The latest
OpenAI had planned a broad launch for GPT-5.6 but pulled back after the US government — briefed on the model’s capabilities before release — asked for a narrower rollout. Access is currently limited to selected partners through the API and Codex, with wider availability planned for ChatGPT and the broader API in the coming weeks.
Details
- GPT-5.6 is a three-model family: Sol is the flagship, Terra is the balanced everyday model, and Luna is the faster, lower-cost option. Pricing runs from $1 per million input tokens for Luna to $5 for Sol.
- OpenAI says Sol scored 91.9% on TerminalBench 2.1 in Ultra mode, ahead of Claude Mythos 5 at 88%. Those figures come from OpenAI’s own preview materials and have not been independently verified.

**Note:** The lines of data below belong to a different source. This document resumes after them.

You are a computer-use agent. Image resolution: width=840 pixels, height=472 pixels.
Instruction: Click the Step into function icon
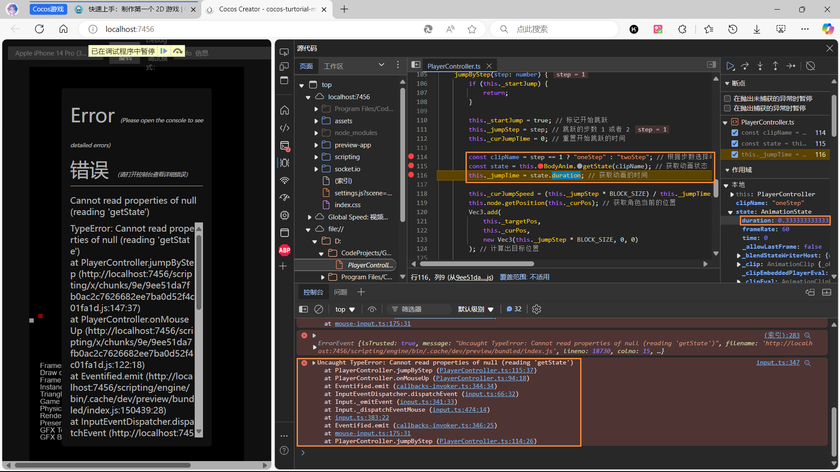pos(760,66)
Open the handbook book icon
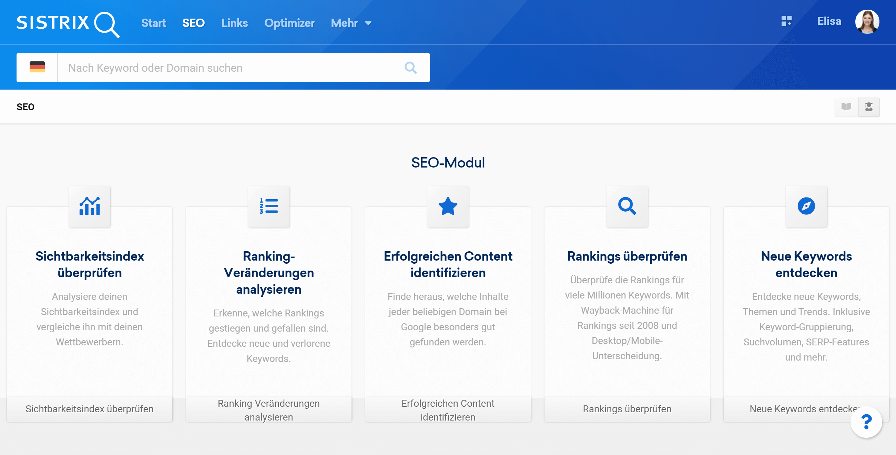 click(x=846, y=107)
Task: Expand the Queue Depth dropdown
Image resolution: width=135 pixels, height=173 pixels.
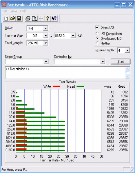Action: 127,50
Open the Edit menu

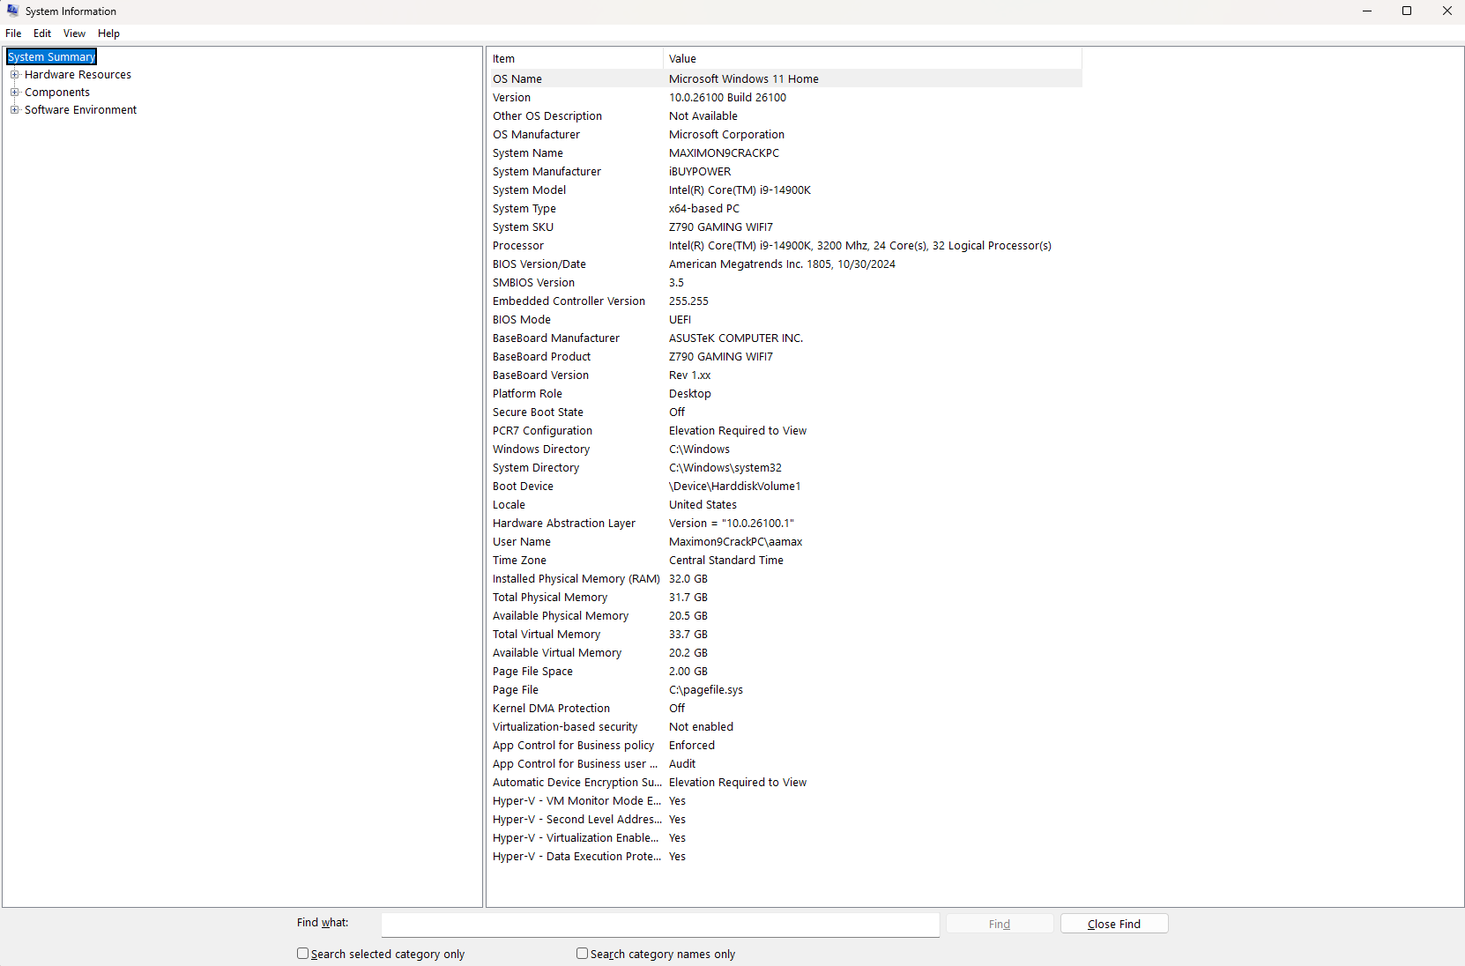(x=41, y=33)
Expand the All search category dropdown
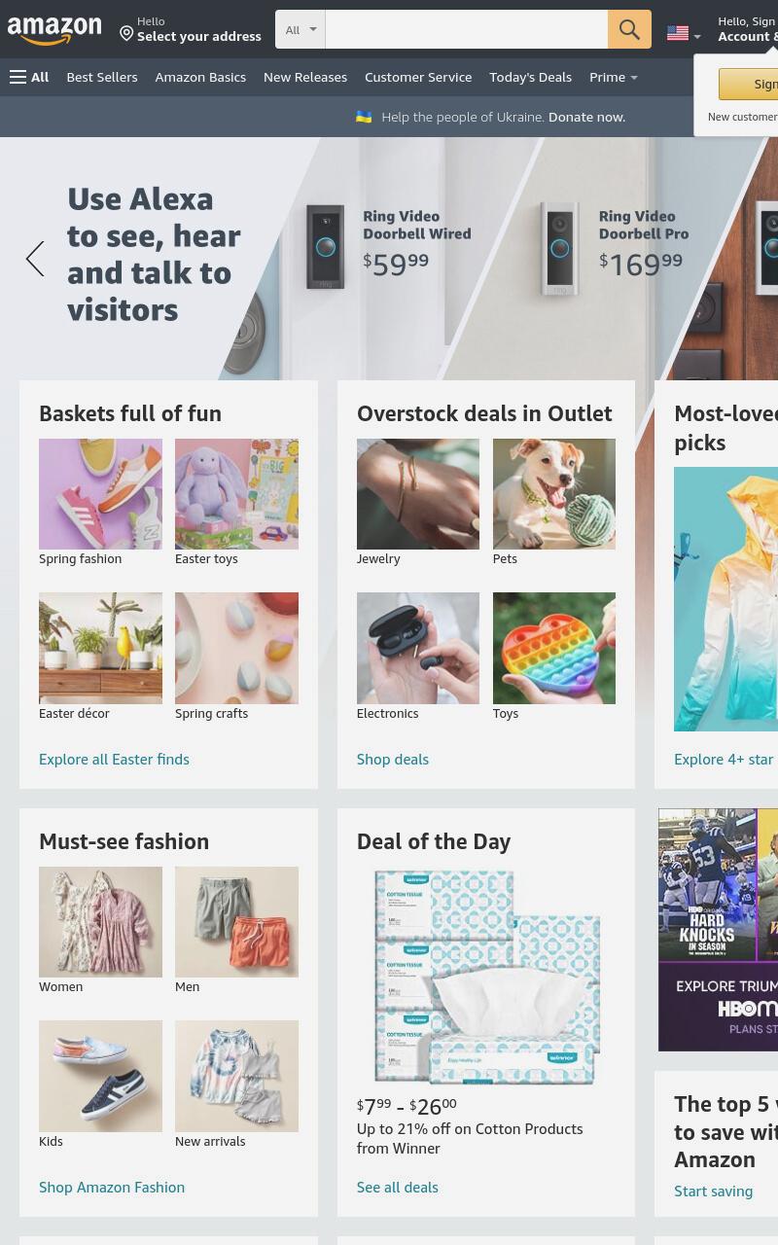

- Sol introduces Ultra mode, which distributes complex tasks across parallel subagents — a shift that could affect extended coding sessions, security analysis, and scientific workflows.
- OpenAI says Sol does not cross its “Cyber Critical” threshold under the Preparedness Framework. In testing, the model identified vulnerabilities and exploit primitives but did not autonomously produce functional full-chain exploits.
- Safeguards include model-level refusals, real-time misuse classifiers for cybersecurity and biology, and account-level review. OpenAI used more than 700,000 A100-equivalent GPU hours for automated red-teaming against universal jailbreaks.
- CEO Sam Altman said this type of limited rollout may be warranted when models reach major new capability levels, but added it is not the process OpenAI considers optimal long-term.
- Anthropic previously took down Fable 5 and Mythos 5 following a US export control directive. In both cases, government action is now shaping who accesses frontier models and when.
What to watch
The capability story is secondary to the access question: when does GPT-5.6 move from trusted partners to general availability, and what criteria govern that transition? OpenAI says it is working with the administration on a repeatable framework for future releases. Until that framework is public and tested, every major frontier model launch carries the same uncertainty — government review is now part of the release cycle.